━━ PÁGINA
# Demodulador de ancho de pulso con 555



## elloco13 (Ago 9, 2007)

Buenas necesito transmitir una información y recibirla en otro lado. Para eso voy a modular la información en ancho de pulso. El modulador lo hice con el 555 y funciona bárbaro le di una señal para ver si variaba el ancho del pulso y funciona lo mas bien. Ahora necesito hacer un demodulador de ancho de pulso. No se si el 555 tambien me permite demodular en ancho de pulso.
Si alguien sabe como demodular o si se puede con el 555 agradezco ayuda.
Gracias y por cualquier consulta sobre el uso de todo esto a las ordenes


----------



## ciri (Ago 9, 2007)

Tiro un dato,
Hay un integrado (40106), es una compuerta negadora que admite señales alternas en la entrada, y las convertir en binarias, por ahí eso te sirve.


----------



## elloco13 (Ago 10, 2007)

Gracias por tu ayuda pero no se si me sirve ya que no entiendo como usarlo.
Yo estudio electronica en Montevideo y este año tyengo que entregar un proyecto a fin de año para aprobar el curso. El proyecto es transmisión de información digital por la linea de 220v.
La idea es por ejemplo: tener cuatro variables digitales provenientes de un tecladito, combertirlo a trenes de pulsos e ingresarlos al modulador de ancho de pulsos. Luego amlificarla con un transistor y colocarla en un circuito tanque osea una bobina en paralelo con un condensador y a la red electrica.
En otro toma corrientes de la mismas fases recibir la información con otro circuito tanque inyectarla al demodulador ed ancho de pulsos, de este al convertidero de serie a paralelo y de ahí al display.
Ahora estoy con dos problemas: el demodulador y el convertidor de paralelo a serie y serie a patalelo.
Cualquier ayuda que me puedan brindar agradezco enormemente


----------



## OZONO (Oct 17, 2007)

Loco.  nos metimos en el mismo problemita! estoy en la misma situación que vos, estudio en la ITS de Propios y Gral. Flores. así que si alguien sabe como solucionarlo, por favor avisen!
yo estoy usando una parte del circuito de Pablin de transmisión de audio por 220v. mi proyecto es hacer una guitarra inalámbrica utilizando IR. (me metí en un baile de aquellos).
En esta momento estoy tratando de que me funcione decodificar la señal con el LM565 tal como está en el circuito de Pablin pero todavia no lo pude hacer andar.!


----------



## ciri (Oct 17, 2007)

Transmisíon de datos por el cableado eléctrico!.

Eso me suena, y creo que hay un producto que se llama PLC (no me refiero a los de control logico), que hace esas cosas.

Si puedo averiguo. algo!.


----------



## tiopepe123 (Oct 18, 2007)

Tambien se llama X10
http://epanorama.net/links/lights.html#dali

Basicamente se trata de enviar una señal de frecuencia alta normalmente 100Khz.
━━━━
━━ MATERIAL PROPORCIONADO
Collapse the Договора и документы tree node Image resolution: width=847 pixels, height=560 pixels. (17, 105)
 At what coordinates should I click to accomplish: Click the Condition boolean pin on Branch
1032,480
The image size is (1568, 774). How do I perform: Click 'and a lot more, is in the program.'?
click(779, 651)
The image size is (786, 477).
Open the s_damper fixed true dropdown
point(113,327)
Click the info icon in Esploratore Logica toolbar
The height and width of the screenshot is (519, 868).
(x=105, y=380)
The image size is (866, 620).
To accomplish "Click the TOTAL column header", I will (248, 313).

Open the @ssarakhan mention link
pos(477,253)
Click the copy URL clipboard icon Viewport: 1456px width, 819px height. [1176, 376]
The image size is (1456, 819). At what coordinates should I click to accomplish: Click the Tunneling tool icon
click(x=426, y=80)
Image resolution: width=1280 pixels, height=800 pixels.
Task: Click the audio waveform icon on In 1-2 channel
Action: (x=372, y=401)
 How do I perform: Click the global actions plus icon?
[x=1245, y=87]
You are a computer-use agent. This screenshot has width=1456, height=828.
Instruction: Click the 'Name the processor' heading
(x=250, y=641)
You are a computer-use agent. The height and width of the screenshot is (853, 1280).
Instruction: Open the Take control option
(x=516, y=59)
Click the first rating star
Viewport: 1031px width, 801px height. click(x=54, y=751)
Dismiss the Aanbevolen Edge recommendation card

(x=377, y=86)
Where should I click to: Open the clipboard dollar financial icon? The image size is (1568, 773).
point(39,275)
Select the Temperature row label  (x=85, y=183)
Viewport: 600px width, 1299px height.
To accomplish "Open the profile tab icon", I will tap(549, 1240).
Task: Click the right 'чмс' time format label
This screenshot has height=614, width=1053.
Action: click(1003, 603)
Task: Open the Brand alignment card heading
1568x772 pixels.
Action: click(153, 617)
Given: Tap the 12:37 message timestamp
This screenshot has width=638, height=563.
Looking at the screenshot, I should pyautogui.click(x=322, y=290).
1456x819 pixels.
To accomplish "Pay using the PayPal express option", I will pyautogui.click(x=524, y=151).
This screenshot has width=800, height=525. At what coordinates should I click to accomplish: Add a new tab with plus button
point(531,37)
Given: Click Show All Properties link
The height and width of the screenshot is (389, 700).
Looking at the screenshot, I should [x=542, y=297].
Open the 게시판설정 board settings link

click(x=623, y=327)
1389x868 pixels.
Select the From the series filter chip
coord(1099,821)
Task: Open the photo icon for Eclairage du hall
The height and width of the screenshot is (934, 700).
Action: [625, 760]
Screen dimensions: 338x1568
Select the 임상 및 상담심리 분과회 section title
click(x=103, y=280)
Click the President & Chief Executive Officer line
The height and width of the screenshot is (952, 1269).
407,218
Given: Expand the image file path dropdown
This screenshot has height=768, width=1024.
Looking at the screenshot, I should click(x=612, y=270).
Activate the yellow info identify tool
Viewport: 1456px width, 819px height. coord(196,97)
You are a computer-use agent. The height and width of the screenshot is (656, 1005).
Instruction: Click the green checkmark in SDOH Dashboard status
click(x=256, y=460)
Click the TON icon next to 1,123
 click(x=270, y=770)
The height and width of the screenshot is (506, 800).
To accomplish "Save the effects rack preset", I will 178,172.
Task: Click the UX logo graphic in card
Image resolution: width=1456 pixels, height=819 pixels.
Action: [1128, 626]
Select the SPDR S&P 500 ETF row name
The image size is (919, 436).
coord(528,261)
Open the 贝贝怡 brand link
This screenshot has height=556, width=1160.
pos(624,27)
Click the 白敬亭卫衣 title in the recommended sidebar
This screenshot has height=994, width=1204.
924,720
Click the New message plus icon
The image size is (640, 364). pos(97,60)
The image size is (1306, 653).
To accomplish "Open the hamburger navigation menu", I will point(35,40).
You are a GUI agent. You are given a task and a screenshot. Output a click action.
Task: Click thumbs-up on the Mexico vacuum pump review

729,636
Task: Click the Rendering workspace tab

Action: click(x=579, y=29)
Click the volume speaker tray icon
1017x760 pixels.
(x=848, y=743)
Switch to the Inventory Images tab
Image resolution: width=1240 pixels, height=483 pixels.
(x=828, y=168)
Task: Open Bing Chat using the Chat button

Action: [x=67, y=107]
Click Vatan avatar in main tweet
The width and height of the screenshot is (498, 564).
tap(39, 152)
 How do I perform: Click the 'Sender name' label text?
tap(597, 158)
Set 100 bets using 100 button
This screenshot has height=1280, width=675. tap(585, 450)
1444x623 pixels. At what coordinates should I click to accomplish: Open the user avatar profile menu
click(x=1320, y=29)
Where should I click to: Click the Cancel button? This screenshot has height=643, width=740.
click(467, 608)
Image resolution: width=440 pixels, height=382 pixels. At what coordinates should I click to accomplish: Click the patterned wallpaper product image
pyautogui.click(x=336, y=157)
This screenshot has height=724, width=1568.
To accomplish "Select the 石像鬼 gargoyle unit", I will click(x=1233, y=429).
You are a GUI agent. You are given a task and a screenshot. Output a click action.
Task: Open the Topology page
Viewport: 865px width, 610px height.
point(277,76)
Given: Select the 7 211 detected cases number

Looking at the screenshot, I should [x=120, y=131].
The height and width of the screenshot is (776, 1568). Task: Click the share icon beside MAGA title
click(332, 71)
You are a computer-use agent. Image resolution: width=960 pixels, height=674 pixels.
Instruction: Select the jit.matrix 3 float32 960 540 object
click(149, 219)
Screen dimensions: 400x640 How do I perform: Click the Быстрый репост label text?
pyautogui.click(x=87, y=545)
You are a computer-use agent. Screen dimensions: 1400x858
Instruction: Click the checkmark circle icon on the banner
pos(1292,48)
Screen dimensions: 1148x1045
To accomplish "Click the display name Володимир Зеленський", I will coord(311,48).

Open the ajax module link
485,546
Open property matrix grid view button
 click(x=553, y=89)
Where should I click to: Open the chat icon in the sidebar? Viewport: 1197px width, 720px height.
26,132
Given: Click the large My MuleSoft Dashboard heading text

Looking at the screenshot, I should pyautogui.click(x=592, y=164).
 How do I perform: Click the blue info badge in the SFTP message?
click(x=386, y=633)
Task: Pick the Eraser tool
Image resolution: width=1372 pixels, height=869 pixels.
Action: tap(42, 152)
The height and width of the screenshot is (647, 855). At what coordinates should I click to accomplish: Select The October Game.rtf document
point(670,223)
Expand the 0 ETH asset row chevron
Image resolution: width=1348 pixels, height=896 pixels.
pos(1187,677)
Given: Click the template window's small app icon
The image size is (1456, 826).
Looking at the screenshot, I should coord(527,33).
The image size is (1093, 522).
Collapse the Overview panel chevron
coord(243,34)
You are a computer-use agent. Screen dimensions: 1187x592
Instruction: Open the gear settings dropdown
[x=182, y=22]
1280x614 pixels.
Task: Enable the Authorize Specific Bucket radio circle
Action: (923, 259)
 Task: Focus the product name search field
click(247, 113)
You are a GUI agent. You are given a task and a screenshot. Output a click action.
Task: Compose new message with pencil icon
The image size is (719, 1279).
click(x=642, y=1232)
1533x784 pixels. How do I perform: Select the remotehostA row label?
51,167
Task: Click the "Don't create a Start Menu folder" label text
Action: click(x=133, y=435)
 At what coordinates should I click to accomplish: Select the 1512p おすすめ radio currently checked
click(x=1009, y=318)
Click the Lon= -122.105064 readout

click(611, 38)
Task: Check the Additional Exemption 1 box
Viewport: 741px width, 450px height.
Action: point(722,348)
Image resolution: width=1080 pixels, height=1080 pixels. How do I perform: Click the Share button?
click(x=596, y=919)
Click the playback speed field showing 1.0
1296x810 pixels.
━━━━
* TAREA PLANTEADA 1 *
Transcribe del hilo sobre el demodulador de ancho de pulso todo el fragmento que va desde "## tiopepe123 (Oct" hasta "alta normalmente 100Khz.", ambos incluidos.
* TAREA PLANTEADA 2 *
Calcula cuántas líneas de las entradas contienen la cadena "will", distinguiendo mayúsculas de minúsculas. Responde solo con el número.

* RESULTADO 1 *
## tiopepe123 (Oct 18, 2007)

Tambien se llama X10
http://epanorama.net/links/lights.html#dali

Basicamente se trata de enviar una señal de frecuencia alta normalmente 100Khz.

* RESULTADO 2 *
7